Despite its strengths, this study has several limitations that should be considered when interpreting the results. First, the modest sample size limited to 12 dental units may have reduced the statistical power to detect significant differences across departments and surfaces, and may also affect the generalizability of the findings. Larger, multicenter studies with more extensive sampling are warranted to validate these results. Second, S. aureus identification was based solely on culture using selective media, without confirmatory molecular techniques such as PCR or matrix-assisted laser desorption/ionization time-of-flight mass spectrometry (MALDI-TOF MS). The absence of such methods may have limited the specificity and sensitivity of pathogen detection. Third, environmental variables such as ventilation, temperature, and humidity were not standardized across the sampled units. These uncontrolled factors could have influenced microbial load and may account for variability in contamination levels. Finally, although standardized cleaning protocols were implemented, variability in compliance and technique due to human factors may have introduced inconsistencies in surface disinfection effectiveness.

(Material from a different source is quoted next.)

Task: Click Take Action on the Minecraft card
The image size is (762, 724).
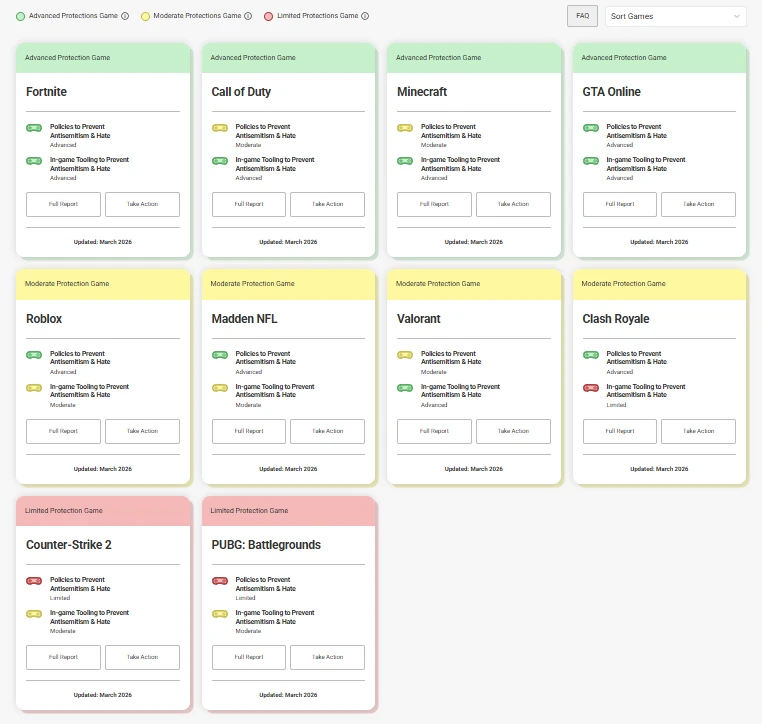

Despite these limitations, the present study offers valuable baseline data and yields several important insights into microbial contamination patterns in dental clinical environments. Notably, the identification of surface-specific and department-level trends even under enhanced infection control conditions during the COVID-19 pandemic demonstrates the persistence of contamination risks that may not be detectable through routine visual inspection alone. These findings highlight the value of implementing microbiological monitoring, which involves the regular sampling and laboratory analysis of surfaces to detect and quantify microbial load. Such monitoring provides objective data on contamination trends and enables dental clinics to evaluate the effectiveness of their disinfection protocols over time. Moreover, the methodology applied in this study offers a replicable framework for identifying high-risk areas and guiding targeted improvements in infection control. By combining practical sampling with data-driven interpretation, the study supports the development of more precise and evidence-based strategies to enhance clinical hygiene and protect both patients and healthcare workers.

5.7. Future Directions

To build on the findings of this study, future research should adopt a more expansive and multidimensional approach. Increasing the sample size and including multiple dental institutions would improve the generalizability of results and allow for a more comprehensive analysis of contamination patterns across diverse clinical environments. Further studies should evaluate the comparative effectiveness of various disinfectants and sterilization methods, particularly those targeting S. aureus and other clinically significant pathogens. Incorporating advanced molecular diagnostics such as PCR and MALDI-TOF MS can enhance the accuracy and specificity of microbial identification beyond conventional culture techniques. In addition, future work should explore the role of aerosols and splatter in bacterial transmission through high-resolution imaging or air sampling methods. Longitudinal studies are also needed to monitor microbial contamination over time and assess the sustained impact of enhanced infection control protocols.